FGTS: parcelamento especial em MG abre em setembro, veja quem pode aderir
28/08/2026 15:003 min de leituraAtualizado há 3 dias
Vale para: MEI
Fonte: Contábeis · Síntese editorial da GL Inteligência Contábil. Veja também o nosso guia de Simples Nacional, atualizado a cada mudança de norma.
Se você tem estabelecimento em Juiz de Fora, Matias Barbosa ou Ubá, em Minas Gerais, preste atenção: a partir de 1º de setembro de 2026, abre uma nova etapa do FGTS Digital para parcelar débitos do fundo relacionados ao período em que essas cidades estiveram em estado de calamidade pública. A medida permite dividir em até seis parcelas os valores das competências de abril a julho de 2026, e a adesão fica disponível até 14 de outubro de 2026.
O que muda
A suspensão temporária da exigibilidade dos débitos do FGTS nessas três cidades foi determinada pela Portaria MTE nº 777, de 4 de maio de 2026, em razão da calamidade pública local. Agora, chega a etapa prática: quem quiser aproveitar as condições especiais do Edital SIT nº 2/2026 precisa formalizar a opção pelo parcelamento dentro do prazo estabelecido. O benefício vale exclusivamente para os débitos mensais do período em que a exigibilidade ficou suspensa, ou seja, as competências de abril, maio, junho e julho de 2026.
Um ponto importante: o que conta é a localização do estabelecimento, e não o município onde a empresa tem a sede. Assim, se você tem unidades em várias cidades, apenas as que estão em Juiz de Fora, Matias Barbosa ou Ubá entram na suspensão e, consequentemente, no parcelamento especial. As demais unidades seguem as regras normais, sem qualquer benefício.

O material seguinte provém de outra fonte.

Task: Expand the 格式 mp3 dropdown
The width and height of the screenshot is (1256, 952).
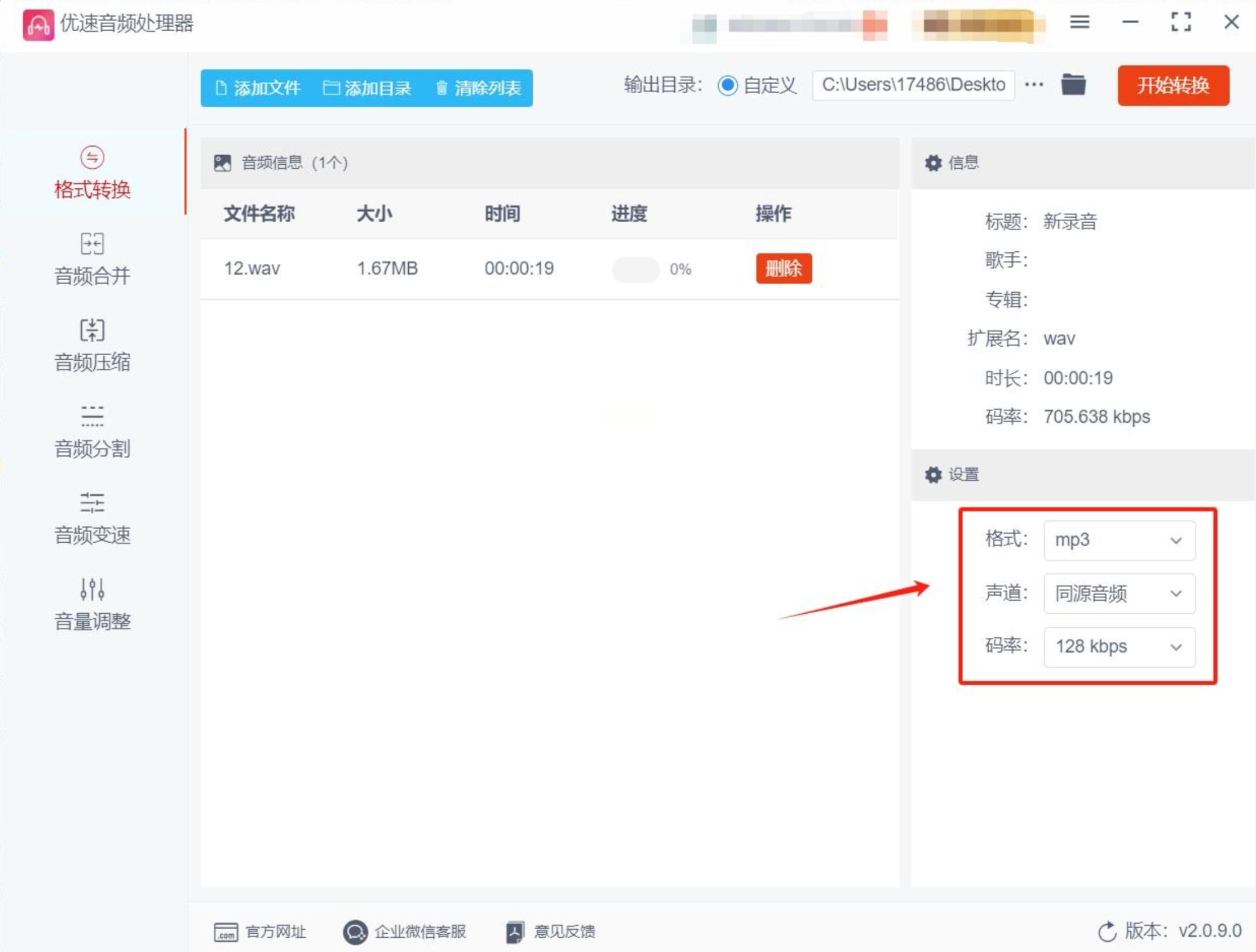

Quem é afetado e como aderir
A forma de adesão varia conforme o tipo de empregador, e isso merece atenção redobrada. Empregadores domésticos, segurados especiais não vinculados ao Cadastro Nacional de Obras (CNO) e microempreendedores individuais (MEI) não usam o FGTS Digital: eles devem seguir as regras diretamente pelo eSocial, no Módulo Simplificado. Já o segurado especial vinculado ao CNO, quando o estabelecimento estiver em um dos municípios abrangidos, deve fazer a adesão pelo FGTS Digital, como os demais empregadores.
Como cada categoria tem um canal próprio de adesão, o ideal é confirmar antes qual sistema se aplica ao seu caso, evitando erros que possam atrasar a formalização ou deixar a empresa fora do prazo.
Prazos e alternativa sem parcelamento
Quem preferir não parcelar também tem uma saída: é possível recolher os valores alcançados pela suspensão até o fim do respectivo período, sem incidência de encargos, desde que sejam observadas as condições do Edital SIT nº 2/2026. Já quem quiser o parcelamento precisa aderir dentro do prazo, porque depois de 14 de outubro de 2026 não será mais possível entrar nessa condição especial.
Vale reforçar que essas regras existem por conta do estado de calamidade pública reconhecido nos três municípios, e as condições completas estão detalhadas na Portaria MTE nº 777/2026 e no Edital SIT nº 2/2026.
Como se preparar
Se sua empresa tem estabelecimento em uma dessas cidades, o primeiro passo é confirmar isso com precisão, considerando o endereço do estabelecimento e não da matriz. Depois, identifique quais competências de FGTS estão dentro do período de suspensão e verifique qual sistema, FGTS Digital ou eSocial, se aplica ao seu tipo de empregador. Com o prazo de adesão rodando entre setembro e outubro de 2026, vale já organizar a documentação e decidir, com antecedência, entre parcelar em até seis vezes ou recolher os valores sem encargos dentro do período definido.